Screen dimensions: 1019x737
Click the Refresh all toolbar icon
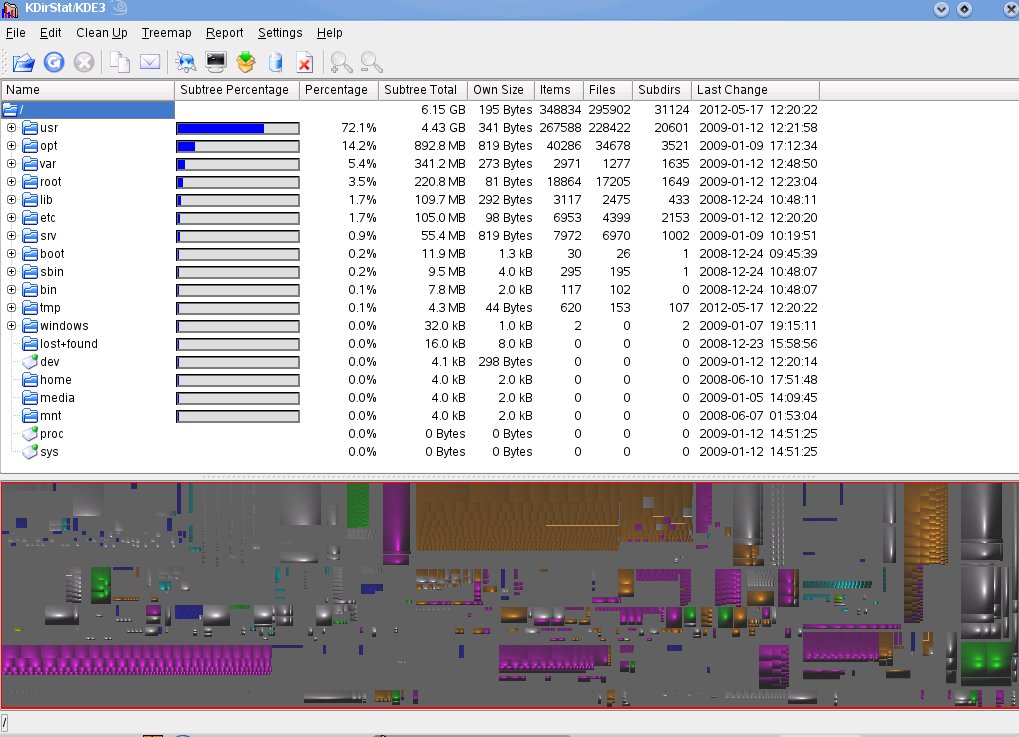(54, 63)
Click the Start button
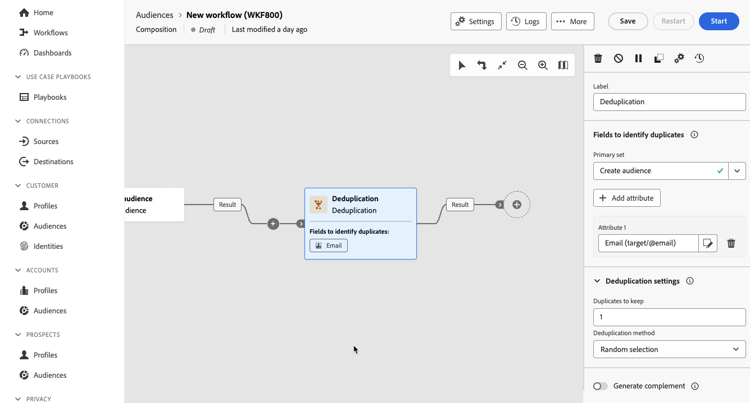This screenshot has height=403, width=750. click(x=718, y=21)
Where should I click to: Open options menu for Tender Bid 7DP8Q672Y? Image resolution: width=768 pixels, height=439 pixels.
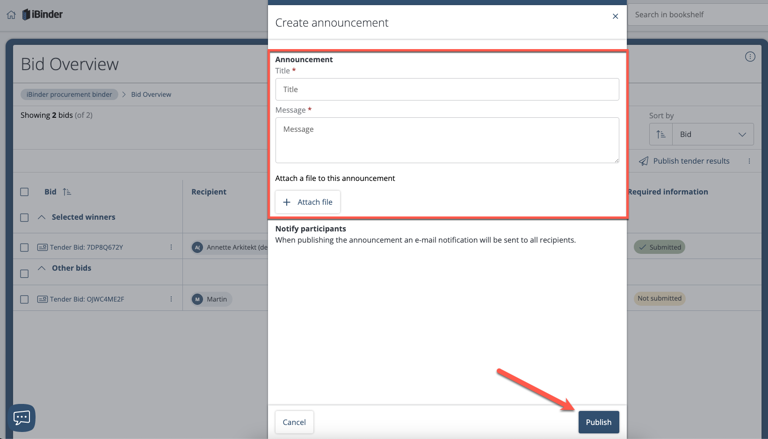(171, 247)
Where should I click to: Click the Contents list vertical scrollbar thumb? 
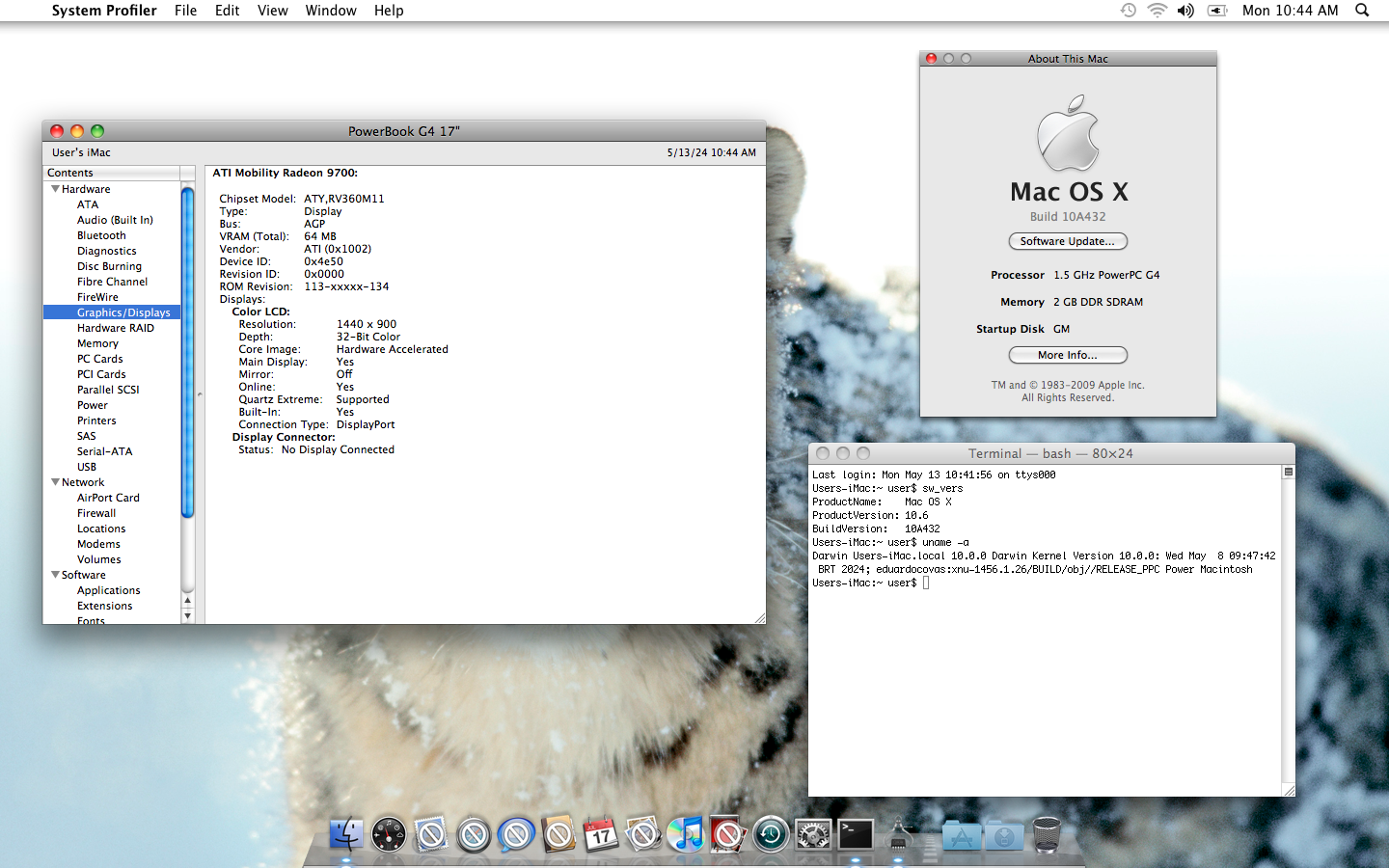(x=188, y=352)
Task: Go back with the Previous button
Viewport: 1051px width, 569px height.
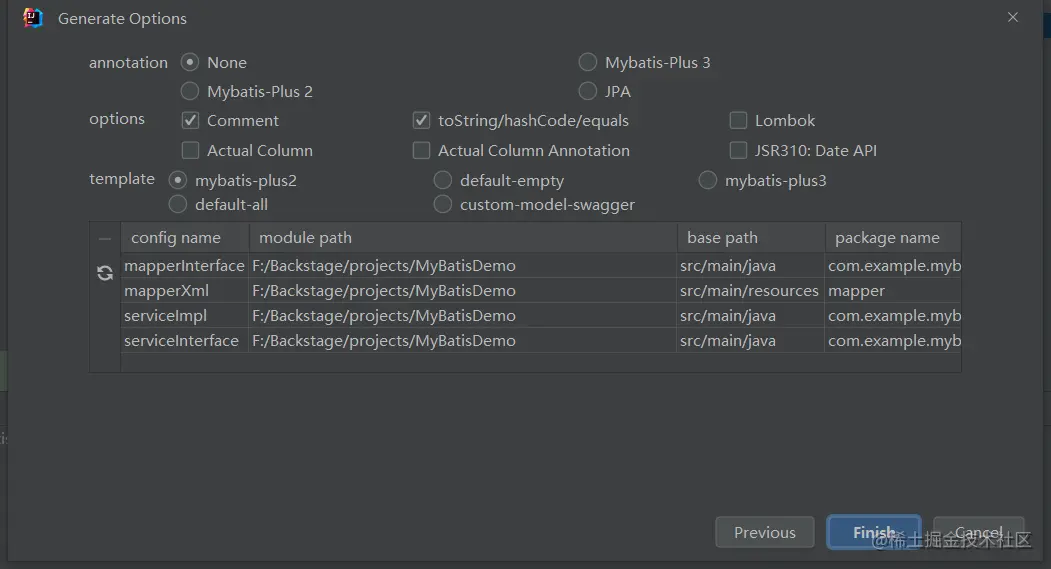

···

WHAT THE TASK REQUIRES - A faithful copy of all the entries is required, pictures excluded.

ANSWER -
Screen dimensions: 1019x737
Click the Refresh all toolbar icon
(54, 63)
Click the Start button
This screenshot has height=403, width=750. click(x=718, y=21)
Where should I click to: Open options menu for Tender Bid 7DP8Q672Y? Image resolution: width=768 pixels, height=439 pixels.
(171, 247)
Where should I click to: Click the Contents list vertical scrollbar thumb? 
(x=188, y=352)
Task: Go back with the Previous button
Viewport: 1051px width, 569px height.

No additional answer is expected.